ASSIGNED TASK
Each entry is to be transcribed exactly, with nothing added or dropped.

PROVIDED RECORDS
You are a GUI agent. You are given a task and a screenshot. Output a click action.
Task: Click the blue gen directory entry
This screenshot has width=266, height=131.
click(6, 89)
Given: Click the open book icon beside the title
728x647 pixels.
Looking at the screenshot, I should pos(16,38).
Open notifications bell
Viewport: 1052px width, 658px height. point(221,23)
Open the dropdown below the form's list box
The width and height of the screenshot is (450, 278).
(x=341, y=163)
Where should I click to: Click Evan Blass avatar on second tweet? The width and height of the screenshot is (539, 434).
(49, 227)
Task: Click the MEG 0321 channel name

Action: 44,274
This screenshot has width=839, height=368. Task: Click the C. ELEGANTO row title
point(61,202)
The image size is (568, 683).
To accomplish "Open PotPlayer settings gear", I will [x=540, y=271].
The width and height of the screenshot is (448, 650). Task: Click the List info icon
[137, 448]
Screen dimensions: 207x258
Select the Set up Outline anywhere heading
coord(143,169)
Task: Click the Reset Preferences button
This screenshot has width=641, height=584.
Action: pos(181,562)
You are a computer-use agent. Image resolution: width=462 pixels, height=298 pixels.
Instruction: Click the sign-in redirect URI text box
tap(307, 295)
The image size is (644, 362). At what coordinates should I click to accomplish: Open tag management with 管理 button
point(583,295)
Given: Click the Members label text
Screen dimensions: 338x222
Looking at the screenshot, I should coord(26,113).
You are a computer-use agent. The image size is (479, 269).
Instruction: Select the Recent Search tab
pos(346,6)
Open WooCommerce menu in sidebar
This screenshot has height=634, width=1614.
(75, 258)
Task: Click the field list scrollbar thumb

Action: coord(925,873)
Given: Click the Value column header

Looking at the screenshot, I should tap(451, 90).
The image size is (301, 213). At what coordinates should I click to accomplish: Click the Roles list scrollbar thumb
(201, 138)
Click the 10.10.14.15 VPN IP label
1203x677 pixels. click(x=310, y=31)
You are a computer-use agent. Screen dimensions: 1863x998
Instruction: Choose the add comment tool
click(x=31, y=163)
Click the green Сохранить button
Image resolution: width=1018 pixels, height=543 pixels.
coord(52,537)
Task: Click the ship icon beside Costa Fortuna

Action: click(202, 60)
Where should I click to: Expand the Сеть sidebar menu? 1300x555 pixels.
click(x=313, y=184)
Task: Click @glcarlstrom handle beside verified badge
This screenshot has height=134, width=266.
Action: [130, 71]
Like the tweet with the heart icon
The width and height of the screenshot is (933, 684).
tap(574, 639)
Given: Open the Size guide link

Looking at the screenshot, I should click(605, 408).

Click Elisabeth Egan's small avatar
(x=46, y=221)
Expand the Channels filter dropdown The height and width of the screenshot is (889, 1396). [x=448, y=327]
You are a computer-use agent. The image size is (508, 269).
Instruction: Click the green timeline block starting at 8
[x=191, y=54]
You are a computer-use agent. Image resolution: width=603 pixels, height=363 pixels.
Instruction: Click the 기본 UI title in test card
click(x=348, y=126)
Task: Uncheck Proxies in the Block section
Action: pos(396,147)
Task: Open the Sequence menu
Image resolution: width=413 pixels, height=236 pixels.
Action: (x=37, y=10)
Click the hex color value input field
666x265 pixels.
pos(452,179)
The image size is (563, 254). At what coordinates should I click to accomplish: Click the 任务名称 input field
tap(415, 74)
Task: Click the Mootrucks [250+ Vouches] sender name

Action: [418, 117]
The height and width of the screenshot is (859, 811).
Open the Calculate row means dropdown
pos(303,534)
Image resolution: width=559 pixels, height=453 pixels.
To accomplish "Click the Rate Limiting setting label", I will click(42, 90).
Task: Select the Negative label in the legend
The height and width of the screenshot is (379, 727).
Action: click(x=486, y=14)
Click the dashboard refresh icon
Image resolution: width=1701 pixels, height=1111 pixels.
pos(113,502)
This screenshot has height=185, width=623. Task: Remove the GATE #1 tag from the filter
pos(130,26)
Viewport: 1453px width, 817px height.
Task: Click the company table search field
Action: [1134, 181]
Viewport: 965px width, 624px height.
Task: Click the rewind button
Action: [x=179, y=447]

ANSWER SPACE
You are a GUI agent. You are given a task and a screenshot. Output a click action.
Task: Click the blue gen directory entry
This screenshot has width=266, height=131.
click(6, 89)
Given: Click the open book icon beside the title
728x647 pixels.
Looking at the screenshot, I should pos(16,38).
Open notifications bell
Viewport: 1052px width, 658px height. point(221,23)
Open the dropdown below the form's list box
The width and height of the screenshot is (450, 278).
(x=341, y=163)
Where should I click to: Click Evan Blass avatar on second tweet? The width and height of the screenshot is (539, 434).
(49, 227)
Task: Click the MEG 0321 channel name

Action: 44,274
This screenshot has width=839, height=368. Task: Click the C. ELEGANTO row title
point(61,202)
The image size is (568, 683).
To accomplish "Open PotPlayer settings gear", I will [x=540, y=271].
The width and height of the screenshot is (448, 650). Task: Click the List info icon
[137, 448]
Screen dimensions: 207x258
Select the Set up Outline anywhere heading
coord(143,169)
Task: Click the Reset Preferences button
This screenshot has width=641, height=584.
Action: pos(181,562)
You are a computer-use agent. Image resolution: width=462 pixels, height=298 pixels.
Instruction: Click the sign-in redirect URI text box
tap(307, 295)
The image size is (644, 362). At what coordinates should I click to accomplish: Open tag management with 管理 button
point(583,295)
Given: Click the Members label text
Screen dimensions: 338x222
Looking at the screenshot, I should coord(26,113).
You are a computer-use agent. The image size is (479, 269).
Instruction: Select the Recent Search tab
pos(346,6)
Open WooCommerce menu in sidebar
This screenshot has height=634, width=1614.
(75, 258)
Task: Click the field list scrollbar thumb

Action: coord(925,873)
Given: Click the Value column header

Looking at the screenshot, I should tap(451, 90).
The image size is (301, 213). At what coordinates should I click to accomplish: Click the Roles list scrollbar thumb
(201, 138)
Click the 10.10.14.15 VPN IP label
1203x677 pixels. click(x=310, y=31)
You are a computer-use agent. Screen dimensions: 1863x998
Instruction: Choose the add comment tool
click(x=31, y=163)
Click the green Сохранить button
Image resolution: width=1018 pixels, height=543 pixels.
coord(52,537)
Task: Click the ship icon beside Costa Fortuna

Action: click(202, 60)
Where should I click to: Expand the Сеть sidebar menu? 1300x555 pixels.
click(x=313, y=184)
Task: Click @glcarlstrom handle beside verified badge
This screenshot has height=134, width=266.
Action: [130, 71]
Like the tweet with the heart icon
The width and height of the screenshot is (933, 684).
tap(574, 639)
Given: Open the Size guide link

Looking at the screenshot, I should click(605, 408).

Click Elisabeth Egan's small avatar
(x=46, y=221)
Expand the Channels filter dropdown The height and width of the screenshot is (889, 1396). [x=448, y=327]
You are a computer-use agent. The image size is (508, 269).
Instruction: Click the green timeline block starting at 8
[x=191, y=54]
You are a computer-use agent. Image resolution: width=603 pixels, height=363 pixels.
Instruction: Click the 기본 UI title in test card
click(x=348, y=126)
Task: Uncheck Proxies in the Block section
Action: pos(396,147)
Task: Open the Sequence menu
Image resolution: width=413 pixels, height=236 pixels.
Action: (x=37, y=10)
Click the hex color value input field
666x265 pixels.
pos(452,179)
The image size is (563, 254). At what coordinates should I click to accomplish: Click the 任务名称 input field
tap(415, 74)
Task: Click the Mootrucks [250+ Vouches] sender name

Action: [418, 117]
The height and width of the screenshot is (859, 811).
Open the Calculate row means dropdown
pos(303,534)
Image resolution: width=559 pixels, height=453 pixels.
To accomplish "Click the Rate Limiting setting label", I will click(42, 90).
Task: Select the Negative label in the legend
The height and width of the screenshot is (379, 727).
Action: click(x=486, y=14)
Click the dashboard refresh icon
Image resolution: width=1701 pixels, height=1111 pixels.
pos(113,502)
This screenshot has height=185, width=623. Task: Remove the GATE #1 tag from the filter
pos(130,26)
Viewport: 1453px width, 817px height.
Task: Click the company table search field
Action: [1134, 181]
Viewport: 965px width, 624px height.
Task: Click the rewind button
Action: [x=179, y=447]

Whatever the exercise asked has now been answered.